日刊早坂ノボル新聞

日々のよしなしごとを記しています。

◎隣の部屋の会話より

隣の部屋の会話より

 火曜に病院に行き、更衣室で着替えをしていたら、隣りの女性用更衣室から声が聞こえた。

 「私はもう死んでもいいと思ってるの」

 この声は80歳くらいのバーサン患者だ。

 すると、これに76歳の患者が「そんなことは言わないでください。ダンナさんが悲しみます」と対応していた。

 これを聞き、当方は「さすが女性の方がしぶとくて、長生きする」と痛感した。

 「死んでもいい」は、まだ目の前に「己の死」が具体的なかたちであらわれていない者の言い草だ。はるか遠くにあるもので想像だけ。

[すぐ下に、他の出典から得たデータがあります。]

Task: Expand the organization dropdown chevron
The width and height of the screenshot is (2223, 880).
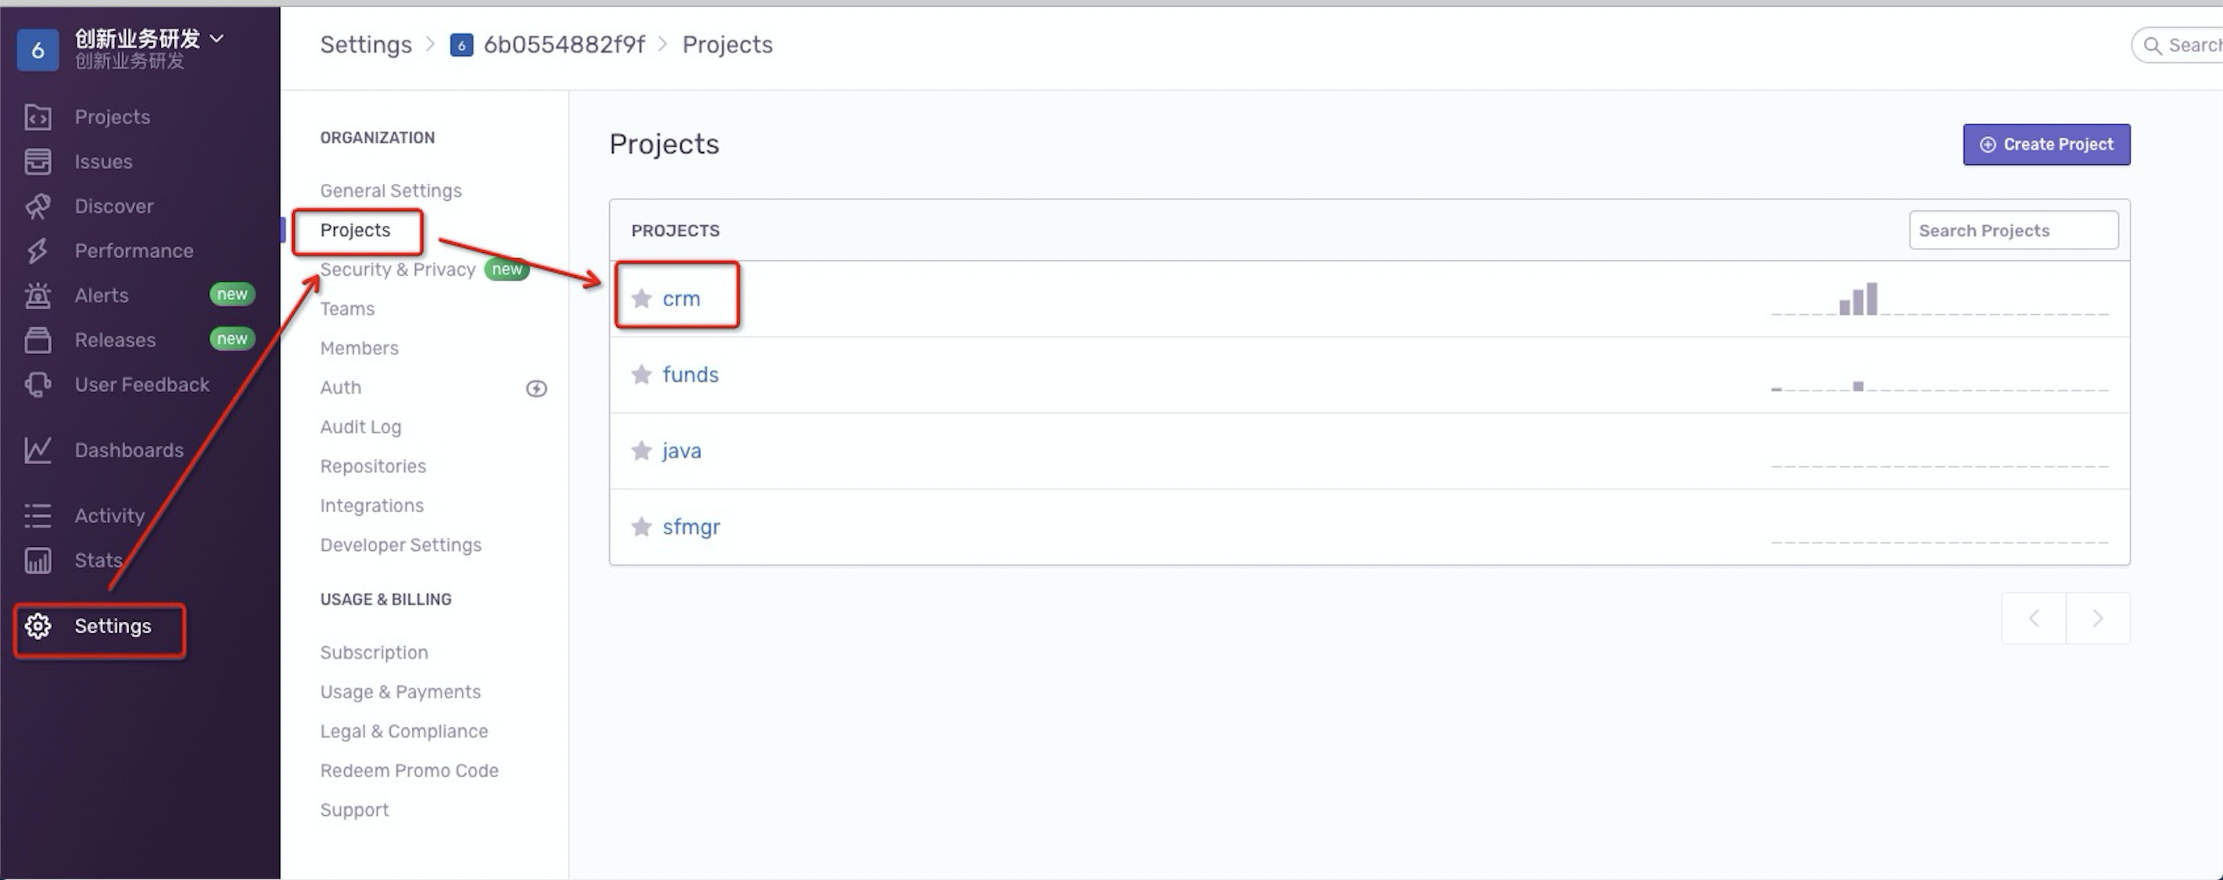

 死を間近に見ている者の姿勢はたった二通りで、「まだ死にたくない」か、「もう死なせて」だ。

 そもそも八十ババアの方は、透析治療を受けるようになり十数年経過している。76歳ババアの方は5年くらい。

 男性なら十数年生きている者はごく少数派だ。

 死が間近に見え始めた途端に、大半の者が「死にたくなくなる」と言うが、これは本当だ。

 そこで初めて、それまでやって来たこと、まだ出来ていないことを自覚するようになる。「まだやり残したことがある」から「死にたくない」と叫ぶ。

 当方もそう思うが、当方の場合は「このまま死ぬと、間違いなく悪霊になり、この世に災いをもたらす」と思うからだ。 

 よりよいかたちで死後の世界に入って行くためには、知るべきことや踏まえて置くべきことがある。

 ともあれ、あのバーサンたちは、たぶん、「俺より長生きするだろう」と確信した。